## RECORD SET
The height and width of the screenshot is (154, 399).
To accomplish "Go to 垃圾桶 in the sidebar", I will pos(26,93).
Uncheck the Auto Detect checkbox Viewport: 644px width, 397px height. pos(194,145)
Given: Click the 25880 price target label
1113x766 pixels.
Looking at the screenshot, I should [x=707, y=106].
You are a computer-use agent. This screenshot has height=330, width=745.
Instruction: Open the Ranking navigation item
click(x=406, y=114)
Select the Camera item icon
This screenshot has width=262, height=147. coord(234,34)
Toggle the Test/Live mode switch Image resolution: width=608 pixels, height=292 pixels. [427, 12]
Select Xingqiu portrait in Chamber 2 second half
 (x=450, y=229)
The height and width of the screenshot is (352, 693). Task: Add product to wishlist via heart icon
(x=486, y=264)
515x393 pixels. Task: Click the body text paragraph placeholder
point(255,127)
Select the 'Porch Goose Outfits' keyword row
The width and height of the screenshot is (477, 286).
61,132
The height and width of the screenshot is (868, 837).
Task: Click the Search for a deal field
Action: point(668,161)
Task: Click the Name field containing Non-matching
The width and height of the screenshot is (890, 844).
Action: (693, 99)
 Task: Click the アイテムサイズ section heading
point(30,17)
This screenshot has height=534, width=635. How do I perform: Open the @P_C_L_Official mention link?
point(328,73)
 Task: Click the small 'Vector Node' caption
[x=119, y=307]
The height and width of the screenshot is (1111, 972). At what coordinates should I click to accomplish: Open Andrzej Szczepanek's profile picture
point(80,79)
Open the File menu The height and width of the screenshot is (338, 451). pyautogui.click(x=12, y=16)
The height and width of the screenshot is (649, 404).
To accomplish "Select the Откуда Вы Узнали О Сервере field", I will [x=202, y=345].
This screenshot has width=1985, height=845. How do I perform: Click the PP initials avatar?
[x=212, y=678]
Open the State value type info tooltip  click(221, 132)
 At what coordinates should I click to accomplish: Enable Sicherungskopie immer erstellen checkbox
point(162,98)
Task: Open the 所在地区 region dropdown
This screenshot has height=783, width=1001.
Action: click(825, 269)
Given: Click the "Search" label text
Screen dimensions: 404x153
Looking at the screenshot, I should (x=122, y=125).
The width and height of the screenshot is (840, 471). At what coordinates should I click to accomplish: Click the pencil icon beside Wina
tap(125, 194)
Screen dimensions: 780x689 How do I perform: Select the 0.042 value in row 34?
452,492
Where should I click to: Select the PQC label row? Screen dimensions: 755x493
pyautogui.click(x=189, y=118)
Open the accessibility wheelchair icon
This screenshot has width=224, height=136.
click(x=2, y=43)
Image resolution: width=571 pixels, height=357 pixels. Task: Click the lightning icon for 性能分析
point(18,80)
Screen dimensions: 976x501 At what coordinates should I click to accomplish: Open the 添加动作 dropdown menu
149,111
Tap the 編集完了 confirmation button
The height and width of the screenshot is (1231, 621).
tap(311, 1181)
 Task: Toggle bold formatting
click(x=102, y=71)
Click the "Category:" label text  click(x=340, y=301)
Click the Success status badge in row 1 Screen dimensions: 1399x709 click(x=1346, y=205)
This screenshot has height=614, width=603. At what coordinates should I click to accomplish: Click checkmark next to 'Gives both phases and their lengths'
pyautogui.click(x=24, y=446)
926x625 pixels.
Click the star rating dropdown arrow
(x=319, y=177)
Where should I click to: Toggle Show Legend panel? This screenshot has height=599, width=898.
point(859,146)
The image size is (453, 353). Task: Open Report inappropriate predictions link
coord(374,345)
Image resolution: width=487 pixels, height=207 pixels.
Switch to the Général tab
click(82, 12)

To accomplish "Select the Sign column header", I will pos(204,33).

## TASK DETAILS
Filter the data down to the lines that contain the string "will", and copy them.

## TASK ANSWER
To accomplish "Go to 垃圾桶 in the sidebar", I will pos(26,93).
To accomplish "Select the Откуда Вы Узнали О Сервере field", I will [x=202, y=345].
To accomplish "Select the Sign column header", I will pos(204,33).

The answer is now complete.